Build drinks that can be spiked.
I always make sure I have fancy soda water for making cocktails or spritzes. I think a lot about trying to make non-alcoholic drinks that can then be spiked, instead of the other way around. When you just think about the cocktail first, then you always scramble to accommodate the person who doesn’t drink.
I have a recipe in the book for an elderberry syrup cooler. Elderberry syrup is a great thing to have this time of year anyway, because it’s an immune boosting supplement that you get in the health food store. But it also tastes delicious and has a beautiful color, and a tiny bit goes a long way. So I always have that on hand for not feeling well, but also for when I have a party.
Make some pistachio butter. Yes, pistachio butter.
I think this is turning out to be my favorite dish in the book. It’s such a crowd pleaser. Pistachio butter is really nothing more than pistachios in the food processor with a little bit of neutral oil and salt. But it makes this incredible color, and pistachios have such high fat content, they’re so rich. And it just feels so decadent to make a butter out of such a high end nut. And the pistachio flavor. You’re used to eating pistachios in really small quantities or one at a time, but the flavor’s so intense when you have it spread on toast.
I pan grill the bread and smash it down with another cast iron pan to really get a sear on it. And then I smear the pistachio butter on top and top it with a salad of shredded beet, shredded carrot, and some sliced onion. And then I fry capers and that’s the last thing. And then the dressing is just rice wine vinegar, Dijon, honey, and olive oil.
The pistachio butter keeps in the fridge.
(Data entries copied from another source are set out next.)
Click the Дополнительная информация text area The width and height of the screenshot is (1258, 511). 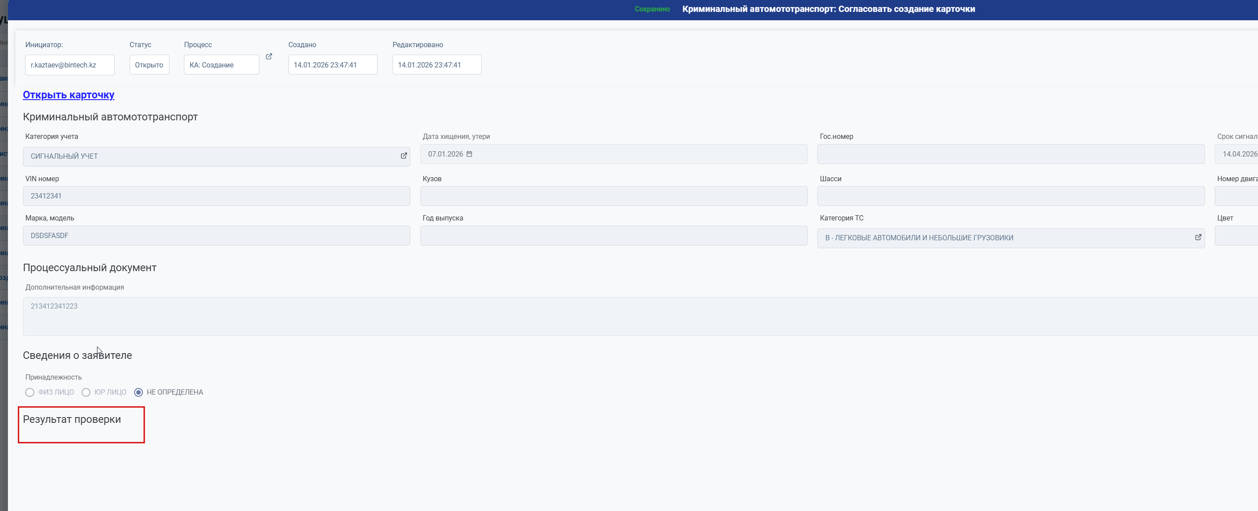(635, 316)
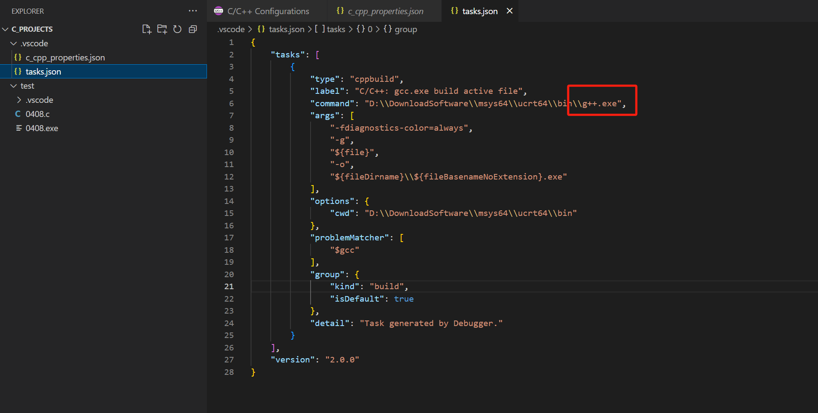Viewport: 818px width, 413px height.
Task: Collapse all folders in the Explorer
Action: click(x=193, y=29)
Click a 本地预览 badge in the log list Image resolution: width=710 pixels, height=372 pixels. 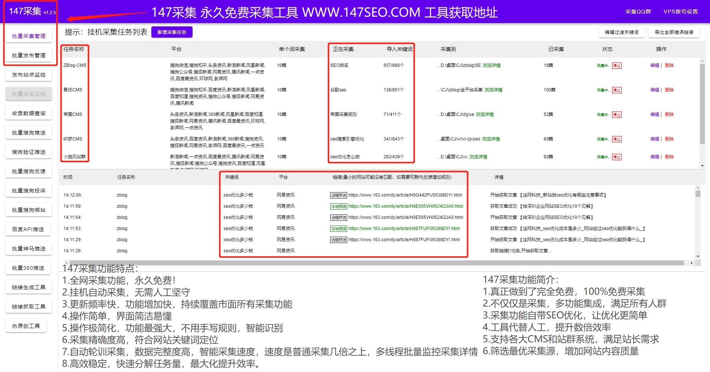pos(338,206)
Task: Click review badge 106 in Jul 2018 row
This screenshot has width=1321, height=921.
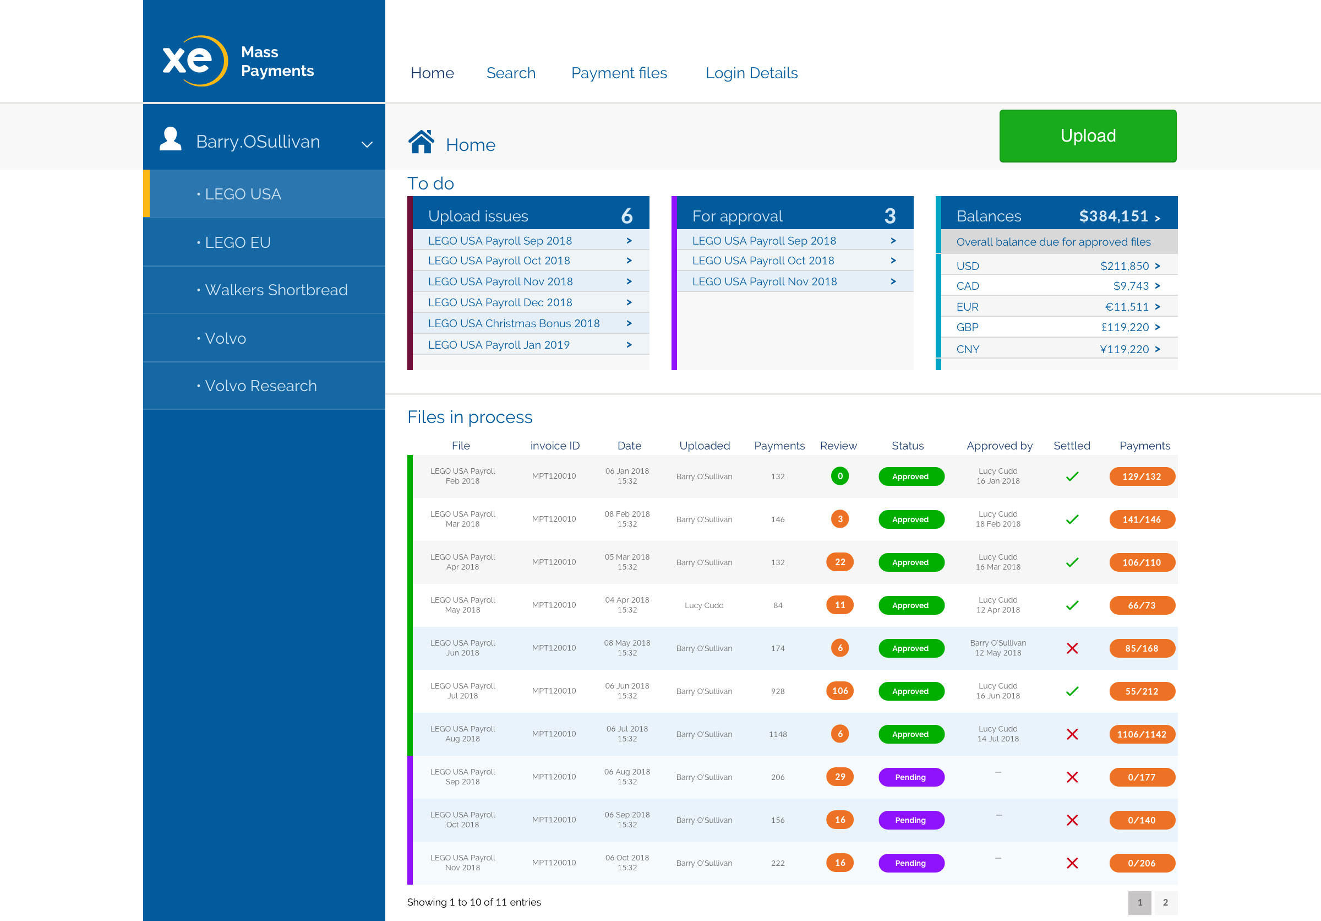Action: coord(839,691)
It’s such a hit and it’s also quite filling. It can go both ways, if you cut it small, it can be an amuse bouche, and a two bite snack. Or you give everybody a full half of the slice of thick sourdough, that’s a pretty substantial thing to eat. And it’s super colorful.
Even if you don’t have enough pistachios to make the butter, you can also just make the salad and then chop up pistachios and toss that on top, and put that on toast. Or just eat it as a salad, which is delicious.
Involve your guests in your entertaining.
My background is as an artist and that’s the world I’m coming from first. More than from food world. And in that arena, I’m always the one hosting, and I’m always feeding people, and cooking and thinking a lot about how to bring interesting people together, and what sets that experience apart from say, going to a restaurant or ordering in? And Salad for President was built on this idea of marrying the two worlds of cooking and people that are studio practiced artists.
And so I think there’s a lot of natural overlap there. But really, I think the love of cooking that I see in art is really a love of entertaining, and a love of food as a medium for communicating and community, and bringing people together. And also, sort of a laboratory.
What I saw that was really missing in the realm of entertaining books or discourse, was this idea about how to really give a piece of yourself when you’re entertaining and what that looks like. Which is actually not a slick, seamless outcome. Really what I think makes the best parties are when people get to be part of your process. And they feel like there was an opportunity to do something creative. When it feels like they’re in for something unpredictable, or something whimsical, experimental, and they get their hands dirty or contribute something.
Food is a really low stakes arena because food is so relatable. And it’s so ephemeral, and it happens every single day. So you mess something up, but you get to do it again first thing in the morning, you know? The comfort with process is something that comes really naturally to artists.